26. Donde se prosiguen las finezas que de
enamorado hizo don Quijote en Sierra Morena
Y volviendo a contar lo que hizo el de la Triste
Figura después que se vio solo, dice la historia que, así como don Quijote
acabó de dar las tumbas o vueltas de medio abajo desnudo y de medio arriba
vestido, y que vio que Sancho se había ido sin querer aguardar a ver más
sandeces, se subió sobre una punta de una alta peña, y allí tomó a pensar lo
que otras muchas veces había pensado, sin haberse jamás resuelto en ello; y era
que cuál seria mejor y le estaría más a cuento: imitar a Roldán en las locuras
desaforadas que hizo, o a Amadís en las malencónicas; y hablando entre si
mesmo, decía:
-Si Roldan fue tan buen caballero y tan
valiente como todos dicen, ¿qué maravilla, pues, al fin, era encantado, y no le
podía matar nadie si no era metiéndole un alfiler de a blanca por la punta del
pie, y él traía siempre los zapatos con siete suelas de hierro? Aunque no le
valieron tretas contra Bernardo del Carpio, que se las entendió, y le ahogó
entre los brazos en Roncesvalles. Pero dejando en él lo de la valentía a una
parte, vengamos a lo de perder el juicio, que es cierto que le perdió, por las
señales que halló en la Fortuna y por las nuevas que le dio el pastor de que
Angélica había dormido más de dos siestas con Medoro, un morillo de cabellos
enrizados y paje de Agramante, y si él entendió que esto era verdad y que su
dama le había cometido desaguisado, no
hizo mucho en volverse loco; pero yo, ¿cómo puedo imitalle en las locuras, si
no le imito en la ocasión dellas? Porque mi Dulcinea del Toboso osaré yo jurar
que no ha visto en todos los días de su vida moro alguno, ansí como él es, en
su mismo traje. y que se está hoy como la madre que la parió; y haríale agravio
manifiesto, si, imaginando otra cosa della, me volviese loco de aquel género de
locura de Roldán el furioso.
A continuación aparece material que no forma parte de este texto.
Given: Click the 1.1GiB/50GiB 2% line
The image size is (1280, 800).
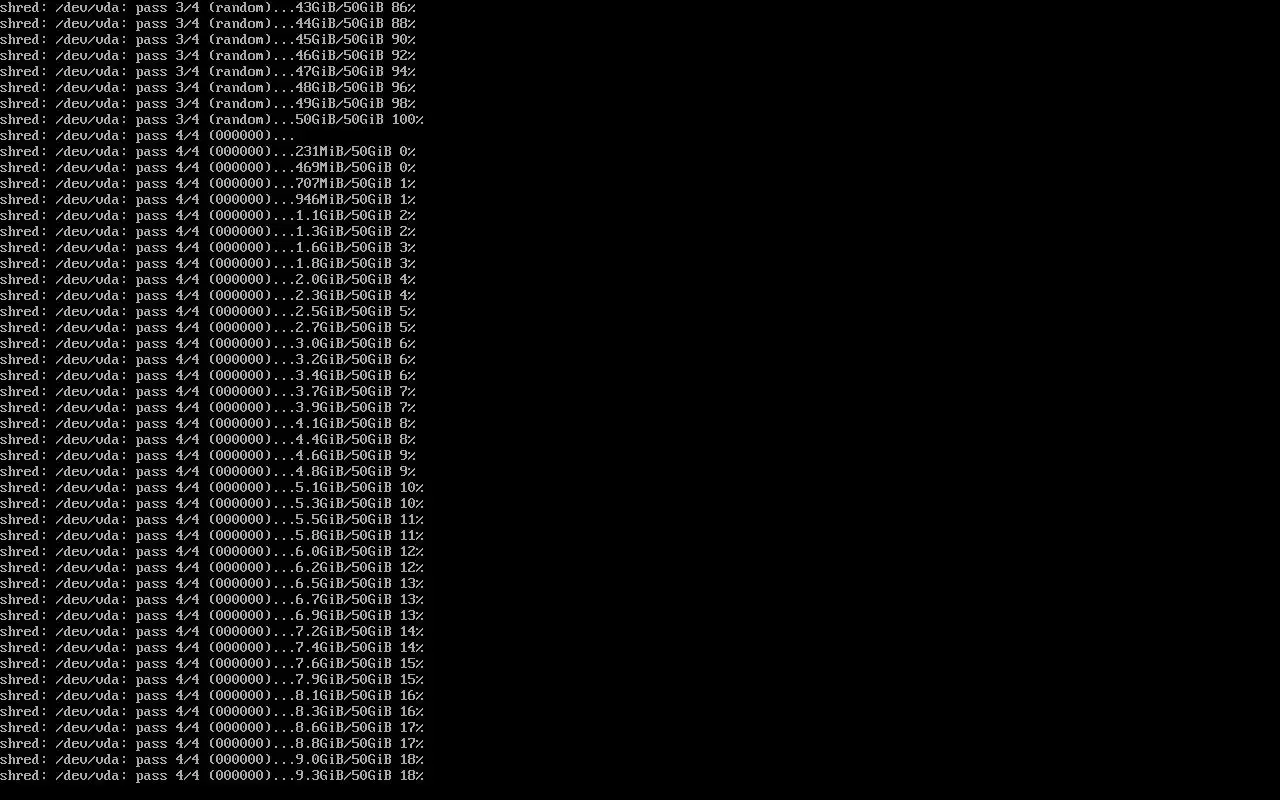Looking at the screenshot, I should click(208, 215).
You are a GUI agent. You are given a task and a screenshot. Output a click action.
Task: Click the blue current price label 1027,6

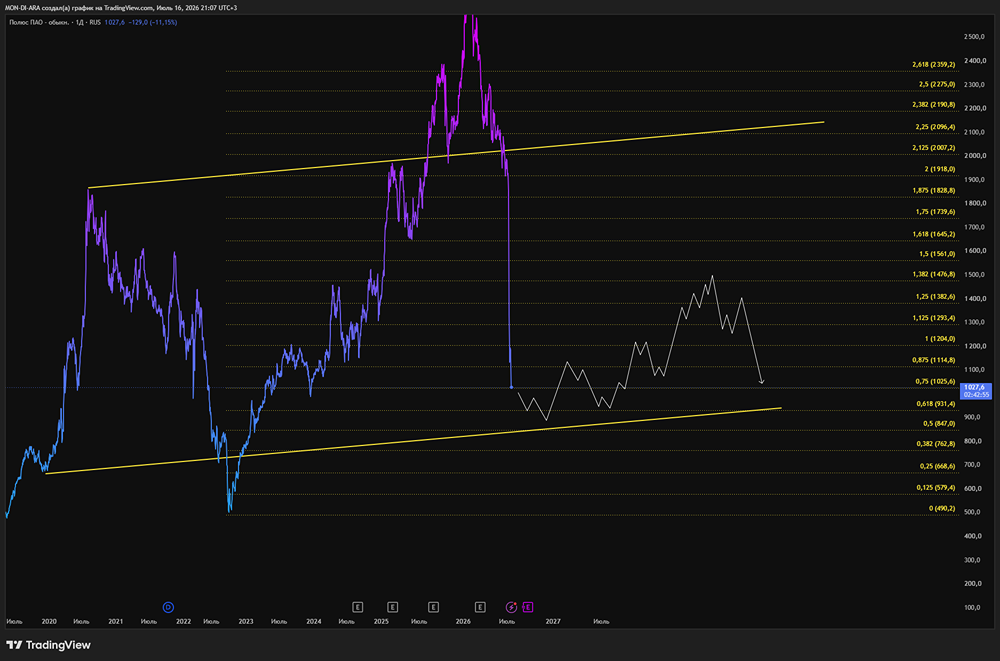[976, 390]
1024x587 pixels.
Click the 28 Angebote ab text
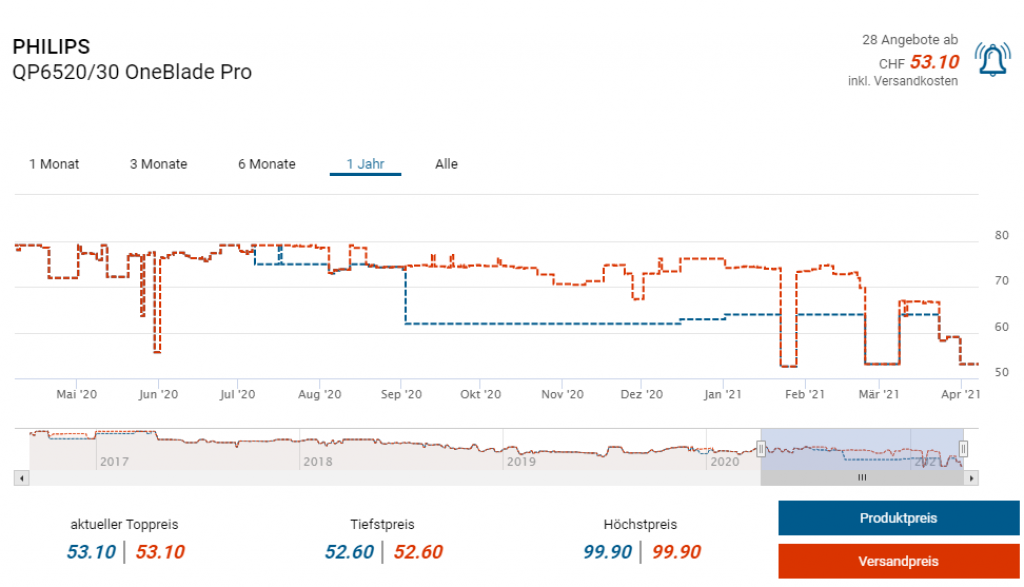909,40
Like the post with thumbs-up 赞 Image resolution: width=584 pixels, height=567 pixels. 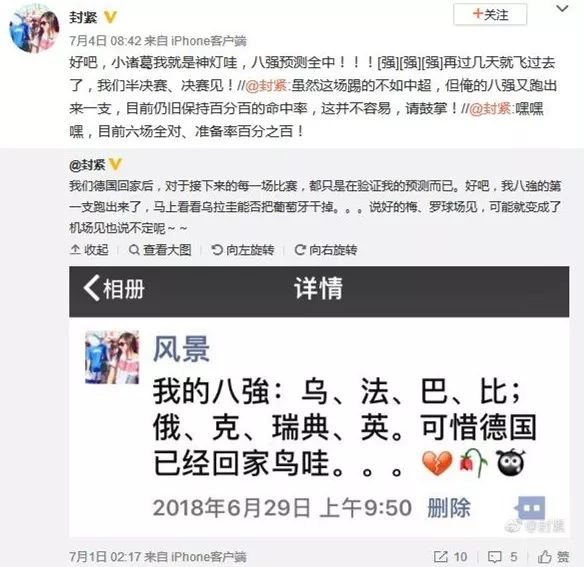pyautogui.click(x=553, y=557)
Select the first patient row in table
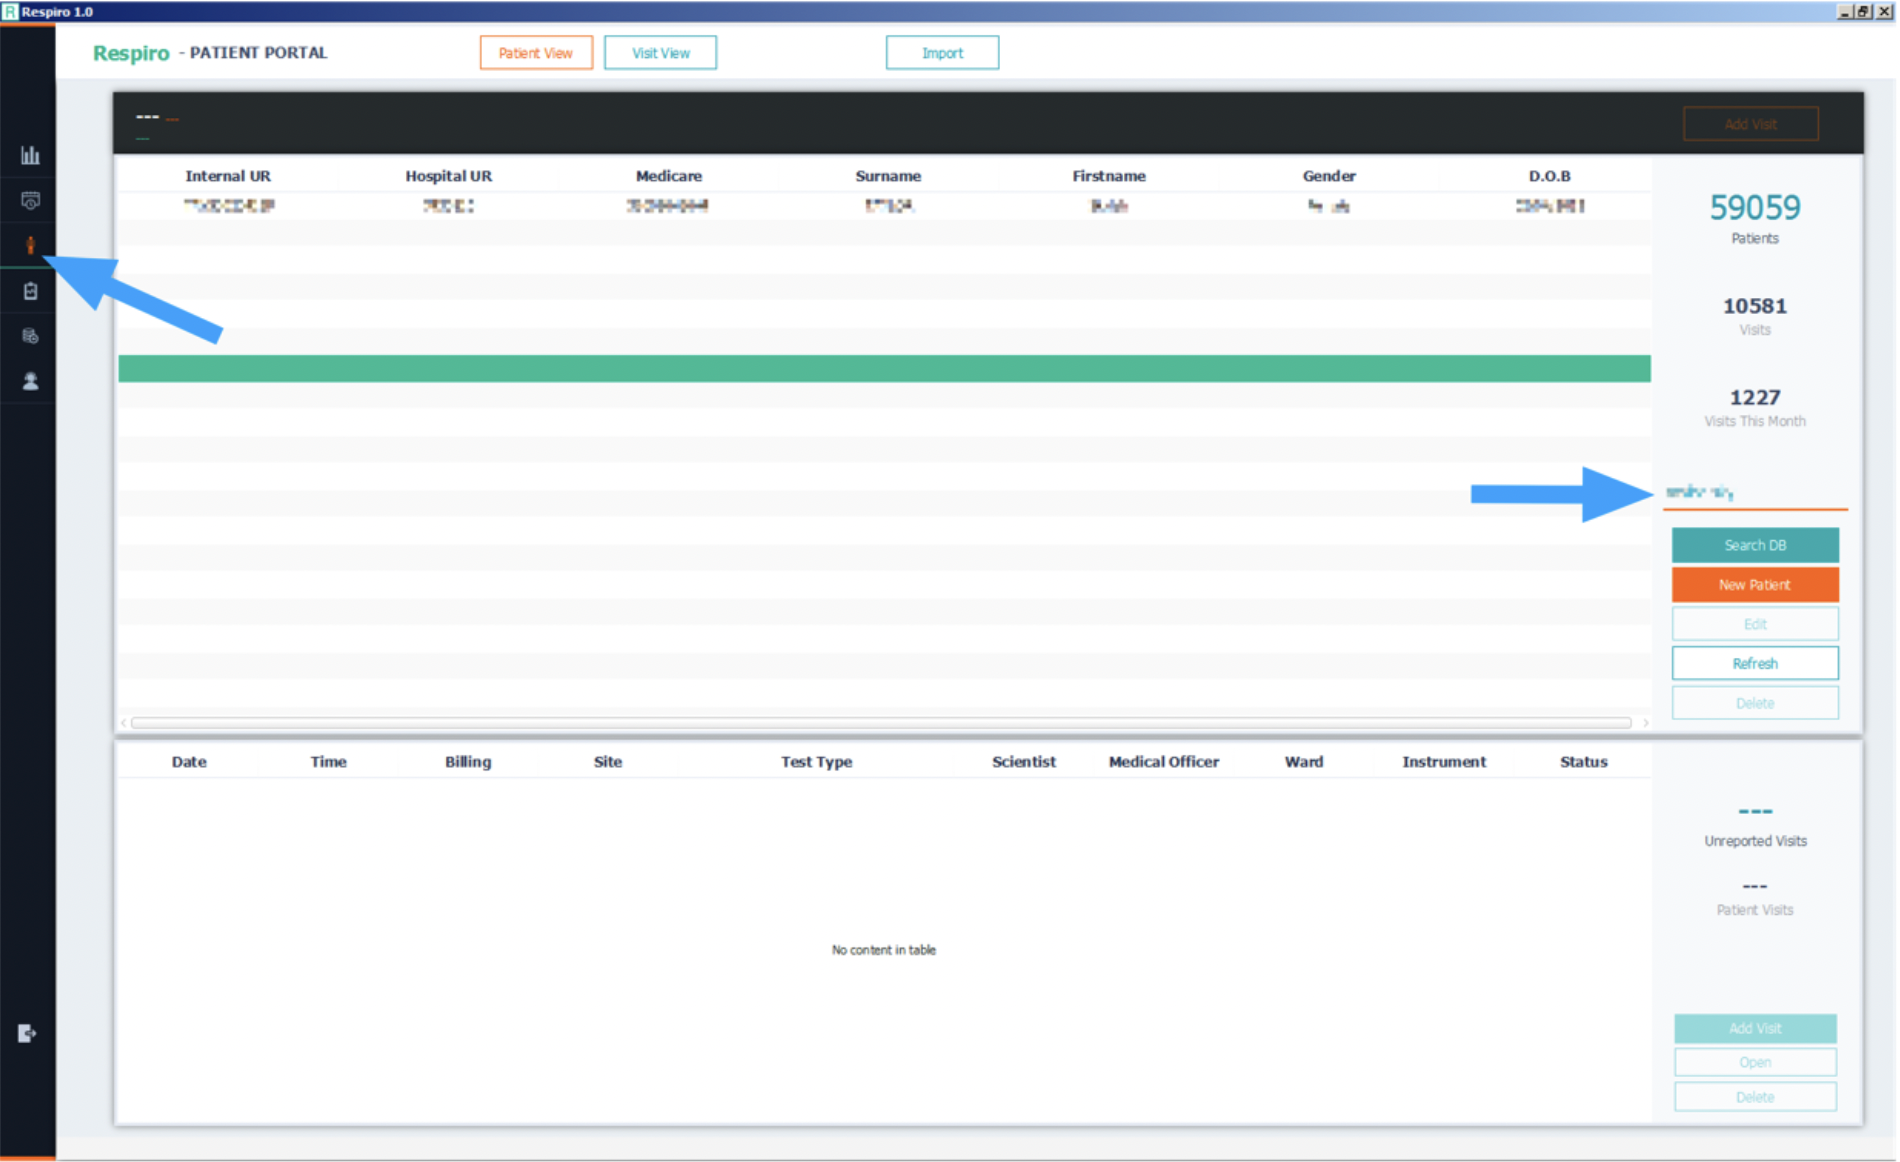 tap(884, 206)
Por otra parte, veo que Amadís de Gaula, sin
perder el juicio y sin hacer locuras, alcanzó tanta fama de enamorado como el
que más; porque lo que hizo, según su historia, no fue más de que, por verse
desdeñado de su señora Oriana, que le había mandado que no pareciese ante su
presencia hasta que fuese su voluntad, se retiró a la Peña Pobre, en compañía
de un ermitaño, y allí se hartó de llorar y de encomendarse a Dios, hasta que
el cielo le acorrió, en medio de su mayor cuita y necesidad. Y si esto es
verdad, como lo es, ¿para que quiero yo tomar trabajo agora de desnudarme del
todo, ni dar pesadumbre a estos árboles, que no me han hecho mal alguno, ni
tengo para qué enturbiar el agua clara destos arroyos, los cuales me han de dar
de beber cuando tenga gana? Viva la memoria de Amadís, y sea imitado de don
Quijote de la Mancha en todo lo que pudiere; del cual se dirá lo que del otro
se dijo: que si no acabó grandes cosas, murió por acometellas; y si yo no soy
desechado ni desdeñado de Dulcinea del
Toboso, bástame, como ya he dicho, estar ausente della. Ea, pues, manos
a la obra: venid a mi memoria, cosas de Amadís, y enseñadme por dónde tengo de
comenzar a imitaros. Mas ya sé que lo más que él hizo fue rezar y encomendarse
a Dios; pero ¿qué haré de rosario, que no lo tengo?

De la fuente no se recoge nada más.